_BRIEF_
Among the records below, how many lines contain the word "Task"? The answer is a single number.

Pixel coordinate grounding data

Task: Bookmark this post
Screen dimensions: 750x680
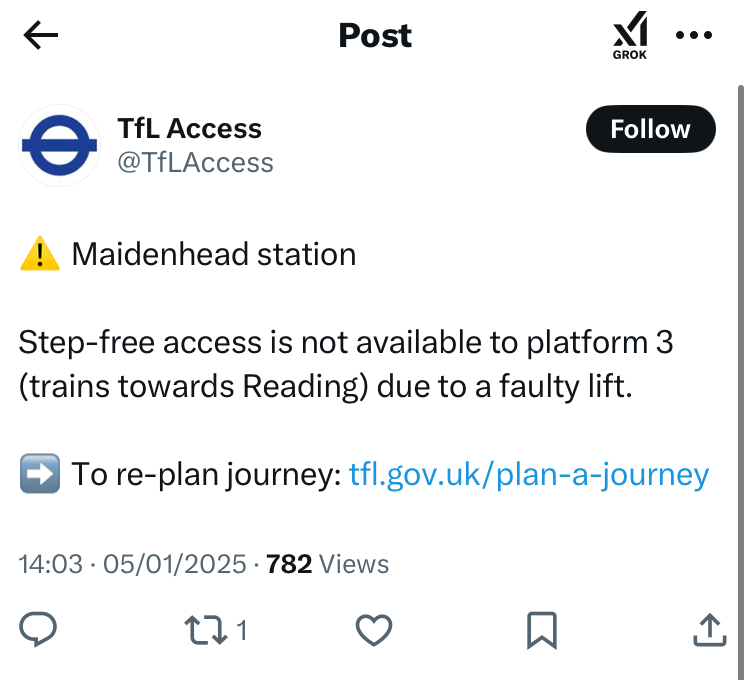Action: 541,629
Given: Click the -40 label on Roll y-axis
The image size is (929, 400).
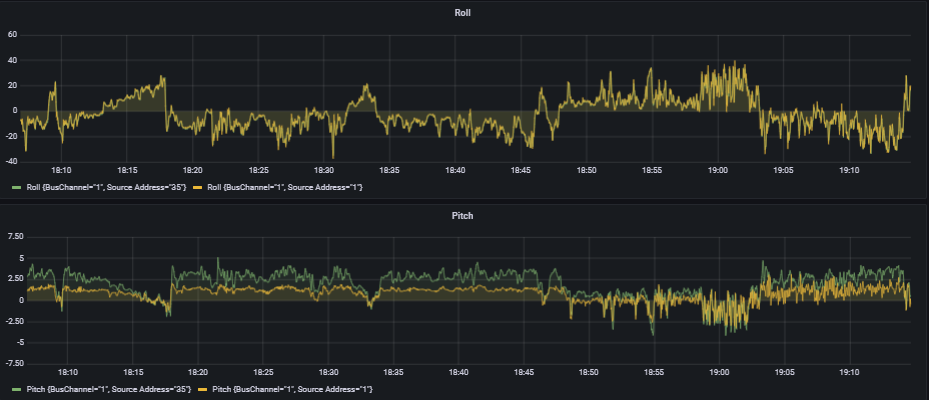Looking at the screenshot, I should pyautogui.click(x=11, y=162).
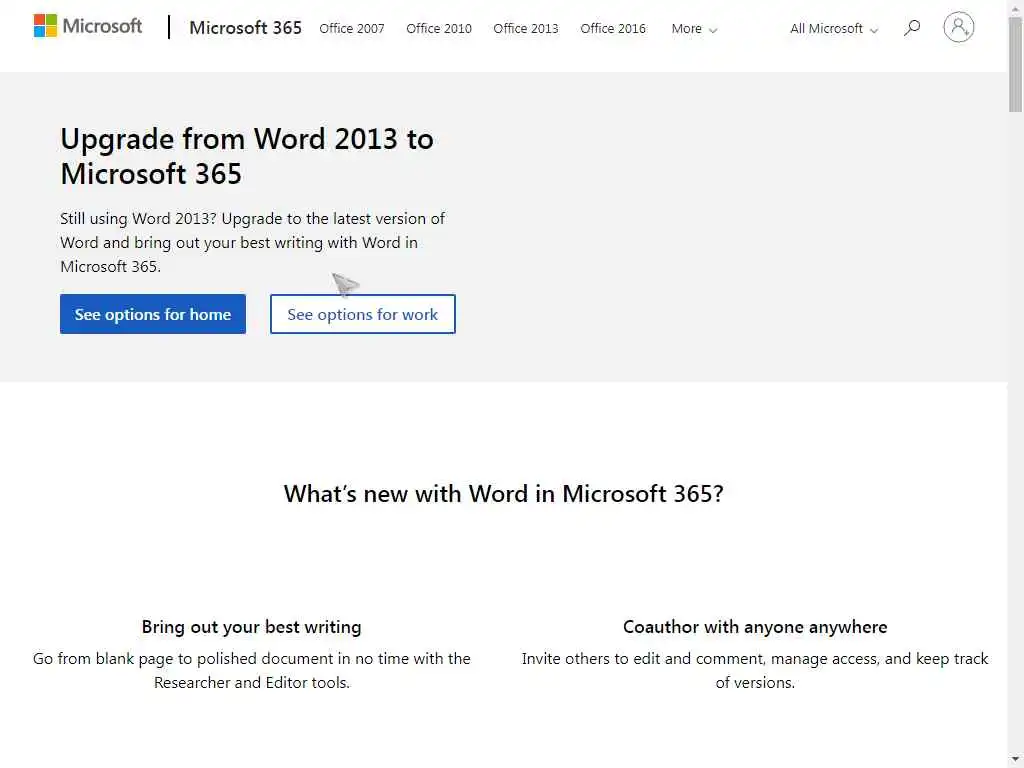Open the All Microsoft dropdown
Screen dimensions: 1024x768
coord(834,29)
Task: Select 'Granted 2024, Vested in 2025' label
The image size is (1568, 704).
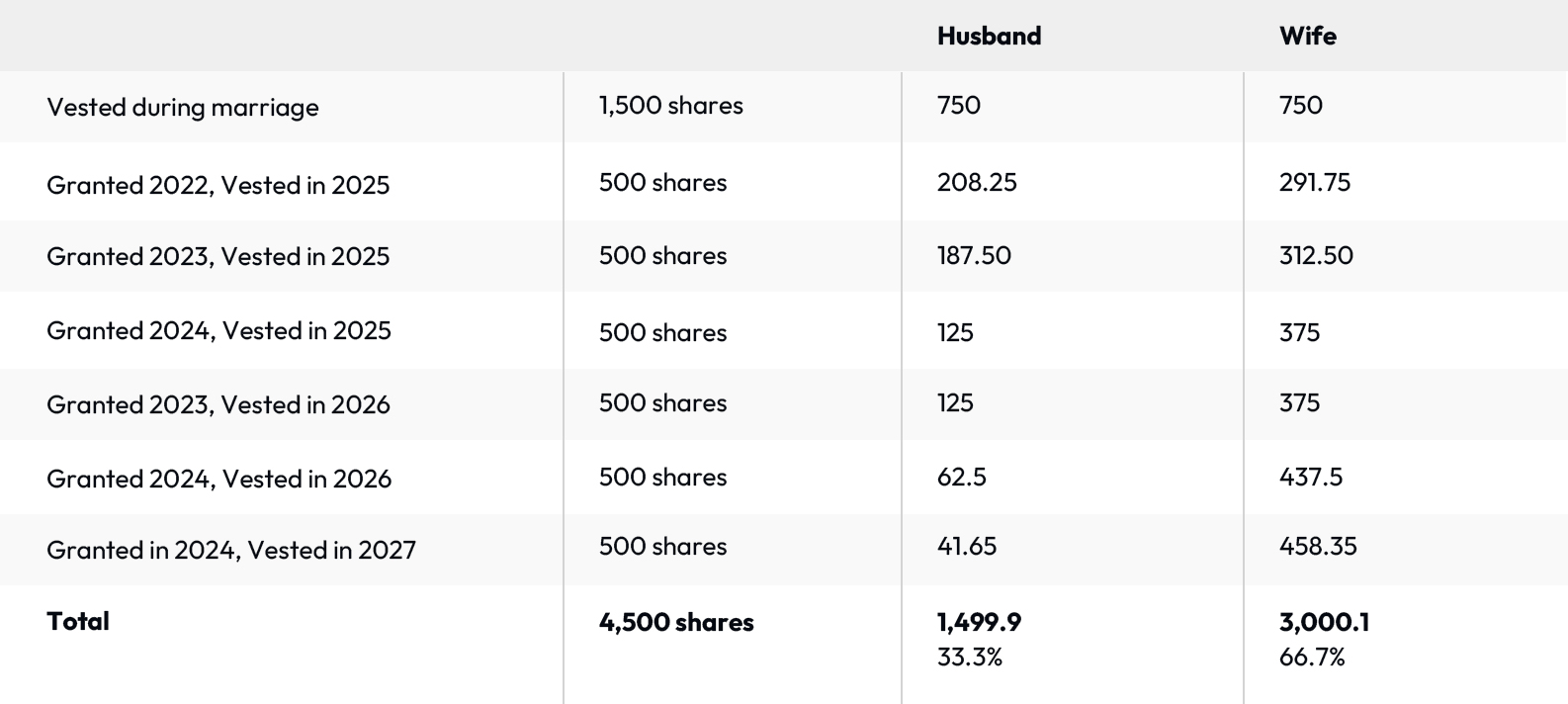Action: click(218, 330)
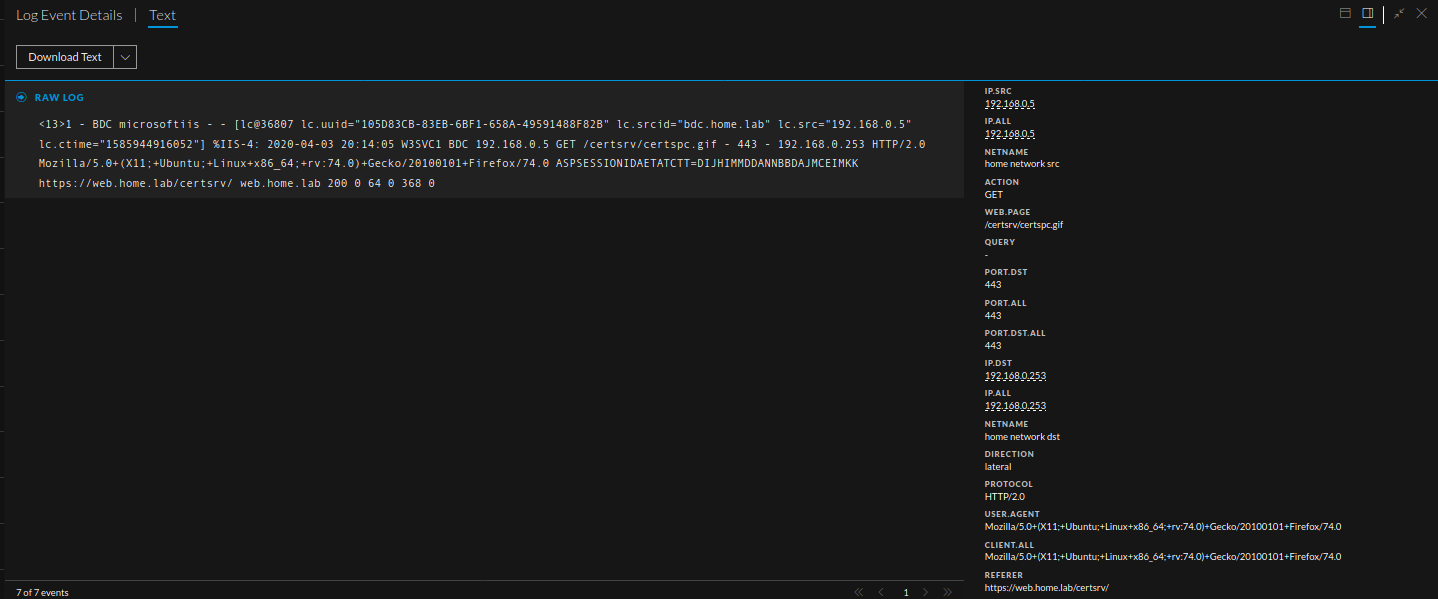Select the Text tab
The image size is (1438, 599).
pyautogui.click(x=162, y=15)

_RESULT BELOW_
2